The three forms of oestrogen produced naturally by the body are estradiol, estrone and estriol. Vagifem contains estradiol, whereas Ovestin contains estriol. Conjugated oestrogens are obtained from synthetic manufacture, or from equine urine and are found in some oral HRT preparations.
Vagifem is considered to be a safe and effective treatment in most women, although it is important to check the contraindications and drug interactions listed in the patient information leaflet before use. While HRT has been linked to a small increase in the risk of developing oestrogen-sensitive cancers, blood clots, or stroke, this risk is so slight that is it outweighed by the benefits. Local HRTs such as Vagifem work locally at the vaginal region and are not digested, which means that they carry less risk of side effects and health complications.

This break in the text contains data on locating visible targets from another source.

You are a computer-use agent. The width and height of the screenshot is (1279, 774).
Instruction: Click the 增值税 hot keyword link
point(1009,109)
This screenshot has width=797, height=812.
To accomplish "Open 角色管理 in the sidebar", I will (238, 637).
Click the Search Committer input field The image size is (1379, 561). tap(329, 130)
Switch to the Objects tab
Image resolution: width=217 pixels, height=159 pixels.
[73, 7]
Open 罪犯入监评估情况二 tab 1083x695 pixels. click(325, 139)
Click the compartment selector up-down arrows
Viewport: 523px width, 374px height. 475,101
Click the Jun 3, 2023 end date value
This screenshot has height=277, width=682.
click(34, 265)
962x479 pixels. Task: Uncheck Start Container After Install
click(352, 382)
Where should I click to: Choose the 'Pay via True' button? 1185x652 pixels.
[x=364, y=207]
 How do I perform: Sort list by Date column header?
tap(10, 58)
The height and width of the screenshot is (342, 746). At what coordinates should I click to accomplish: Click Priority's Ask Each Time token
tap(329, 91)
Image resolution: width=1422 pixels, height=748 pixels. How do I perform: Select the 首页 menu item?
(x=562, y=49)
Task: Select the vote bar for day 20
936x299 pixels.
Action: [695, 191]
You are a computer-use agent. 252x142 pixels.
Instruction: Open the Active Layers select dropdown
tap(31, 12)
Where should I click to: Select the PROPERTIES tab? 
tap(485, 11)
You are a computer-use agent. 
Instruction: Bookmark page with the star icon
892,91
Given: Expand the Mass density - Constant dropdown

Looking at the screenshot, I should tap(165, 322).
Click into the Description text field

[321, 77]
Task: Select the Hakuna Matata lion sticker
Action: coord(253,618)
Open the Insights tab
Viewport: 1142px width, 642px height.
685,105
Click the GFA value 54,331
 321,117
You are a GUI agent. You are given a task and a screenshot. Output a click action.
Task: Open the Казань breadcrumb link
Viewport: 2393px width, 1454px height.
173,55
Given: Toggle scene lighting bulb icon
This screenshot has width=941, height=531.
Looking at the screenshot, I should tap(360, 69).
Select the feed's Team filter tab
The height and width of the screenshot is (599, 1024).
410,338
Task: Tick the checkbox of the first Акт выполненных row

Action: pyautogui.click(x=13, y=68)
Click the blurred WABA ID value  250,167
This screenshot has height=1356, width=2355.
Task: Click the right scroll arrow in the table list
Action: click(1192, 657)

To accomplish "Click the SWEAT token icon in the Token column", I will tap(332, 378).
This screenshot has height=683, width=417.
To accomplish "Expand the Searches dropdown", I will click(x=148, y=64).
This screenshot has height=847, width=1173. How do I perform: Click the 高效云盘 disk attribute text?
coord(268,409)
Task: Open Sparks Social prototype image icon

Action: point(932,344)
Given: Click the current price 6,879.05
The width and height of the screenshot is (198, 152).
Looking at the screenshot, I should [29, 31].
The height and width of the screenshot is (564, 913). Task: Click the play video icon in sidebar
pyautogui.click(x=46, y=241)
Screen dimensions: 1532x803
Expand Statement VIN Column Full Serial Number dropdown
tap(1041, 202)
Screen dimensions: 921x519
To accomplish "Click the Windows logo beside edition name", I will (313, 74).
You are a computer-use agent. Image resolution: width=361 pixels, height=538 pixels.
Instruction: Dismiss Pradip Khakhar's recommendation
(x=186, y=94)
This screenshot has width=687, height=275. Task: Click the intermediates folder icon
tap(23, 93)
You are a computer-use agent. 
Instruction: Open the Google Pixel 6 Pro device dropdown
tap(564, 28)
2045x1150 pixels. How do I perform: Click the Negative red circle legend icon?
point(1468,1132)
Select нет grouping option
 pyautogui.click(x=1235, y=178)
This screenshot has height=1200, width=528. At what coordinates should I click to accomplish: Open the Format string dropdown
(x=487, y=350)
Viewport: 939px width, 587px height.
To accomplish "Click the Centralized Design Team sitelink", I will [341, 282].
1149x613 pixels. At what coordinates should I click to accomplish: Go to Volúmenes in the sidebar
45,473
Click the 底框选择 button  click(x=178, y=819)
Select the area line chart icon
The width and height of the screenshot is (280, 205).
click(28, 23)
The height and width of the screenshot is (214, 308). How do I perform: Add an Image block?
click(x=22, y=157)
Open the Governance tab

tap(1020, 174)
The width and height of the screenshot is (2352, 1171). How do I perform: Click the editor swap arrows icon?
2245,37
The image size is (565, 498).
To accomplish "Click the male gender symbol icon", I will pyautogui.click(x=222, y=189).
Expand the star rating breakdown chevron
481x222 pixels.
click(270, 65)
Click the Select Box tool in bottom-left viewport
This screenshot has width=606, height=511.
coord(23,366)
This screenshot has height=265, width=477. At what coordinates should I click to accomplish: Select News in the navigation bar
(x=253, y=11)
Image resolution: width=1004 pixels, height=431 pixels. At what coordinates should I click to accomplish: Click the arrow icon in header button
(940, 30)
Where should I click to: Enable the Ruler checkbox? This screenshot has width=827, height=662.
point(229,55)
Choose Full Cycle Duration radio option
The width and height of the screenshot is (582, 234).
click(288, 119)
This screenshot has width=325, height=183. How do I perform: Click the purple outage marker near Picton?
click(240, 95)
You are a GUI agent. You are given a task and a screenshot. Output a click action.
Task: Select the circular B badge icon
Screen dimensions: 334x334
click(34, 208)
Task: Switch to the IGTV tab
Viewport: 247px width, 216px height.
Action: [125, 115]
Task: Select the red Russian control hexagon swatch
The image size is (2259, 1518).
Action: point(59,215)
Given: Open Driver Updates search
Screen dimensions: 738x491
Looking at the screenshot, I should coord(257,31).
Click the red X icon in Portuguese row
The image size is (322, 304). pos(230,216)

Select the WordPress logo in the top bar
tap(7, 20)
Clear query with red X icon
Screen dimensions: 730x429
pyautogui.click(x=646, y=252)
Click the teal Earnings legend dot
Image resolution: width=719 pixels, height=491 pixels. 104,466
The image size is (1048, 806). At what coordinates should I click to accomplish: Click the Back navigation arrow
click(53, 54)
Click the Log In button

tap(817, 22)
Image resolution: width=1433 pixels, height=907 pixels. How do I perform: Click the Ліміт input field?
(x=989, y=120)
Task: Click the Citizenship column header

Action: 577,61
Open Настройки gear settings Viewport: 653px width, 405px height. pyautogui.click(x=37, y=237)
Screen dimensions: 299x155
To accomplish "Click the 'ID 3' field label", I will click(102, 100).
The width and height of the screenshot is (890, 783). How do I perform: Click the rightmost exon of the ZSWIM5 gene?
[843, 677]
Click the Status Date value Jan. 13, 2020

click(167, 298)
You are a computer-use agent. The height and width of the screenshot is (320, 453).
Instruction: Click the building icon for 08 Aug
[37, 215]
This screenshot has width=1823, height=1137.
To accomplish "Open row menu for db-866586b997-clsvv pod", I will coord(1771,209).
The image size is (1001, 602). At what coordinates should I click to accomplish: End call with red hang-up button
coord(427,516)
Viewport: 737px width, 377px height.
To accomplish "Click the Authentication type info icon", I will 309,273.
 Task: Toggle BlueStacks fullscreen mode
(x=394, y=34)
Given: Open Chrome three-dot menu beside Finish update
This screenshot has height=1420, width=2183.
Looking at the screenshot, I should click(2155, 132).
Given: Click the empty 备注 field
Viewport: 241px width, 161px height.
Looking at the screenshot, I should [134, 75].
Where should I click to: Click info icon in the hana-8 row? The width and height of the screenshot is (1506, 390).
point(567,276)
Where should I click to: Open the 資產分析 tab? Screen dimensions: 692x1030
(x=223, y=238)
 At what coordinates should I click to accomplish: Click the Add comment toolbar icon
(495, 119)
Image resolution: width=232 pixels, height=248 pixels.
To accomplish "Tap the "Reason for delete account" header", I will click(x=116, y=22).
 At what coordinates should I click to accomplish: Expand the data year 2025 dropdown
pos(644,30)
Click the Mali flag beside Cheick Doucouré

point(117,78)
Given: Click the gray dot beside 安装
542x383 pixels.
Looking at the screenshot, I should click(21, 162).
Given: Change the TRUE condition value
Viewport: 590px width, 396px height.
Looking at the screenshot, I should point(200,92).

Vagifem starts working to replenish oestrogen supplies as soon as you start taking it, although you may not notice the benefits for a few weeks. It usually takes between 8 and 12 weeks for the effects of Vagifem to become apparent.
Many women continue to use HRT for several years, and the effects will wear off when you stop treatment. You may choose to start with a local treatment such as Vagifem, before moving onto a form of HRT that addresses more on the general symptoms of menopause. You should discuss with your doctor if and when you decide it is time to come off of HRT.